Tereza’s sculptural, mostly highly site-specifically conceptualized and carefully composed work comes from two formal and methodic standpoints.

Text Jen Kratochvil
All images Courtesy by the artist

The first one of having an expertise in the format technically reproducible image, meaning photography, which she studied and graduated from at FAMU in Prague. The second, currently much more significant aspect of her practice, are conscious allusions to folkloristic craftsmanship and autodidactic approach to the treatment of materials. Already during the time of her studies at FAMU, Tereza experimented with a transfer from the two-dimensional plane to objects, which she, later on, evolved into a self-confident installation work combining traditional materials such as stone, wood or metal.
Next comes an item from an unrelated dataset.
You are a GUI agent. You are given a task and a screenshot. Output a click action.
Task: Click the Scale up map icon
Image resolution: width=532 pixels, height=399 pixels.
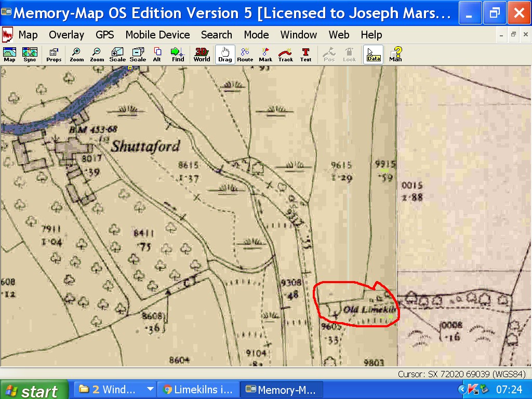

While using simple techniques, these materials started to transform almost unconsciously into mystical masks, figures, totems, or ritualistic tools of some unknown profoundly spiritual culture. An autobiographical aspect of her work relating to religiosity offers a combination of various cultural heritages and visuality. Her mostly mysterious references are naturally merging into one another. No matter if they originally come from close or distant geography, from the past, the present, or possible futures, all of them speak a language that is highly familiar to us, yet fully indecipherable. In the times of gradually disappearing boundaries between the lived reality and the digital realms, Tereza moves the viewers of her work to a heterotopia, which seems to be almost in reach, almost tangible. This dream-like space is carefully constructed on the bases of closeness and a strong bond between human life and its natural environment. Such proximity is for Tereza as important as the bond between us and our inner self and our inner spirituality.